I don't know of any liberties taken with "The Ladies of Crete"; good thing too. :)

----------


## Fire Haired14

Minoan mtDNA.
N#=37
H 30%, HV6-17 8%. K 16.20%, T1 2.70%, T2 16.20%, J 2.70%, I5a 8.10%, X 2.70%, W 2.70%, U5a 2.70%, U8b1b 2.70%

When founder effects are exuded.
N#=31
H 35.5%, HV6-17 3.2%, K 13%, T1 3.2%, T2 19.4%, J 3.2%, I5a 3.2% X 3.2%, W 3.2%, U5a 3.2%, U8b1b 3.2%

Modern and Ancient European Haplogroup Frequencies
West Eurasian Haplogroup frequencies

Minoan haplogroup frequencies are most similar to Neo Europe/Anatolia. They belong to some typical EEF subclades as well; T2b, J1c, HV6-17. But they also have I and T1a4, which are at 0% in over 500 EEF mtDNAs.
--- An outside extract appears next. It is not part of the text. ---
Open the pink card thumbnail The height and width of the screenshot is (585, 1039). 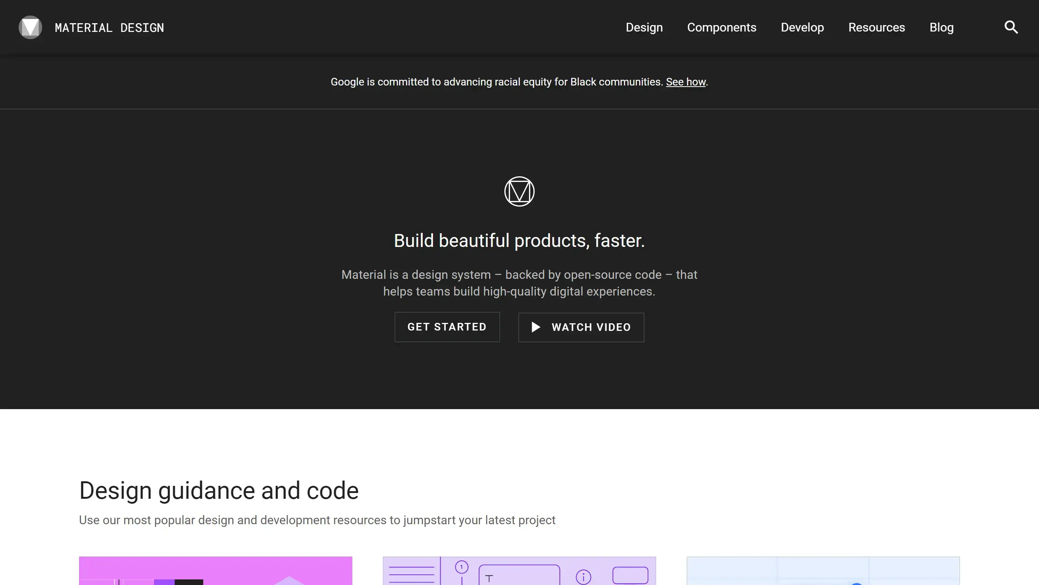click(215, 570)
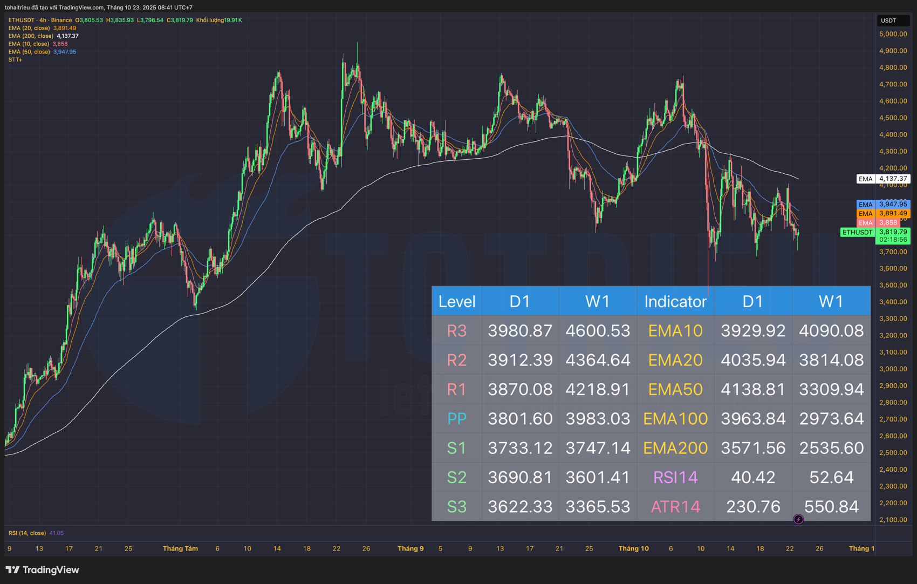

T1a4 is rare. I only know of one example and it's from FTDNA. U5a though very rare did exist in Central/East Neolithic Europe, so might not be from the Steppe. 

My guess would be that Minoans were mostly Neolithic Aegean, with significant CHG(not Iran Neolithic), and some EHG/maybe Steppe.
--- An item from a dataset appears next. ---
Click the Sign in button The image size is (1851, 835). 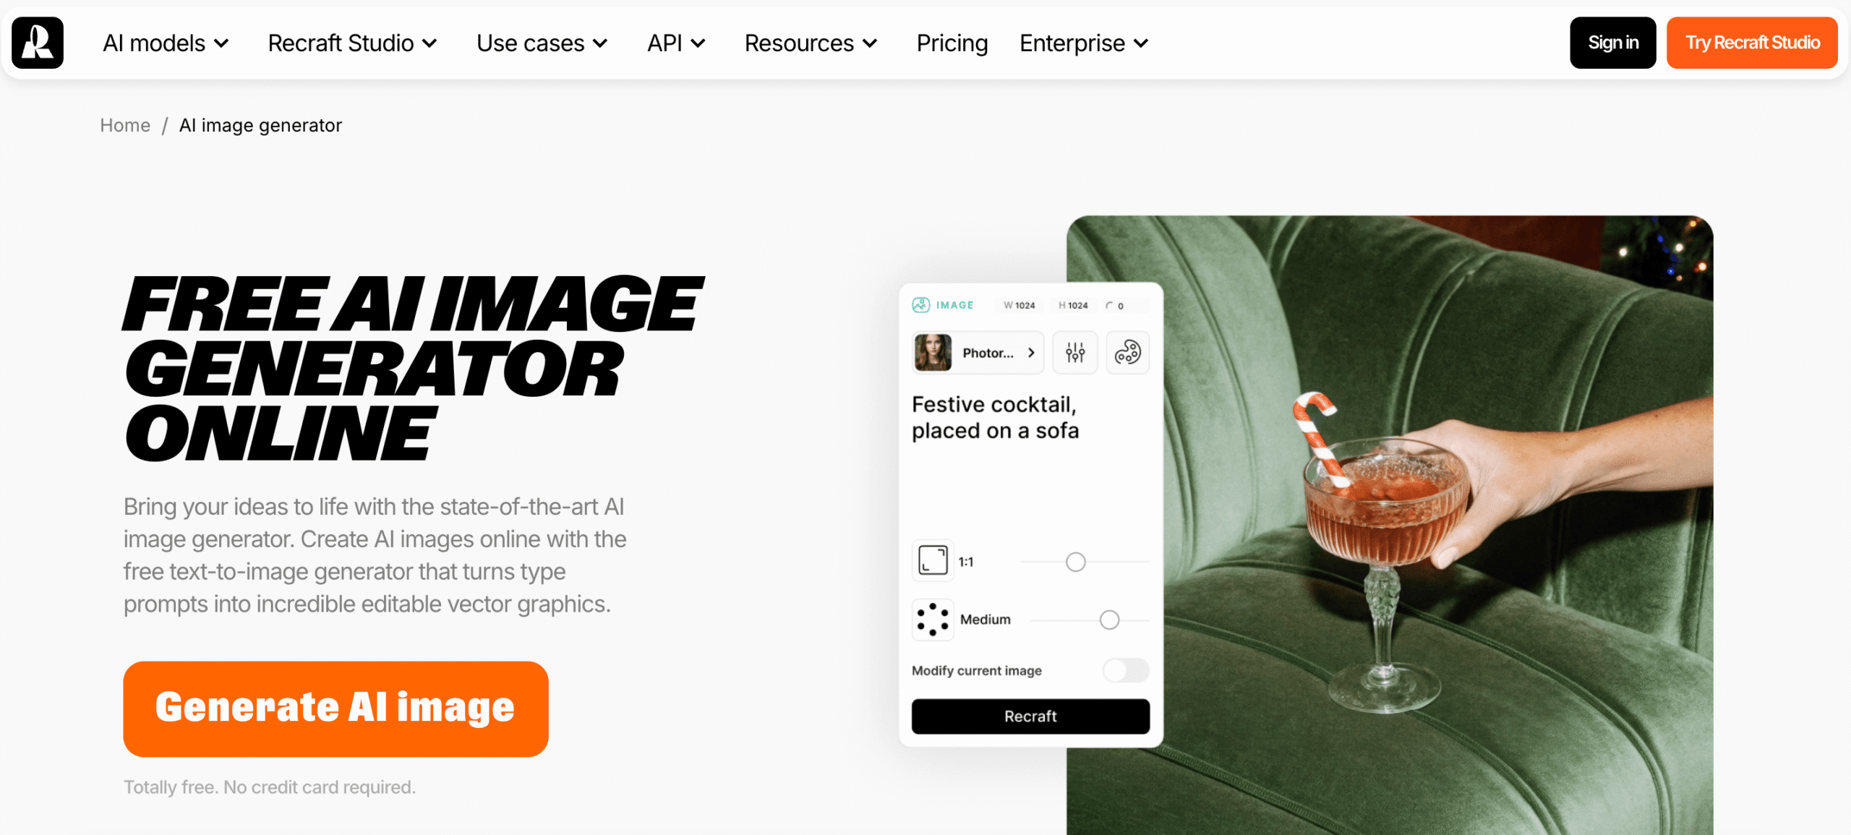tap(1613, 43)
Europe vs West Asian mtDNA Frequencies
Minoan score xFounder effects.
Europe=16%
Mid East=6.4%

I don't have many samples from Turkey and no samples from Cyprus. Maybe they would score mostly in the European cluster.

----------


## bicicleur

It is wonderful indeed.
The new thing is that the city thrived 600 - 1100 BC.
Very little is known about that 'dark period'.
I wonder whether the Phoenicians were involved.

----------


## Yetos

I think the commonality with other areas/trbes shows clear that Minoans were not IE, at least at mt DNA.

it is rather Mediterrenean developed its own genes and cultures.
and possibly connected through sea roads,

----------


## berun

> Even though the ancient city was previously thought to have perished around 1200 B.C. afther the volcanic eruption of Thera on Santorini,


the eruption was around 1650 BC




> new evidence suggests that the Minoans may have actually survived into the Iron Age.


In the XV-XIII centuries BC it's attested Linear B which is used to write down Greek language, so that the eruption left Minoans without ships, their economy collapsed, and surely many people died in coastal cities... and that was profited by mainland Mycenians to take the island and their goods. So to say about Minoans in the Iron Age is like to tell that modern Ankara is Galatian and that it is bigger than the old Ancyra.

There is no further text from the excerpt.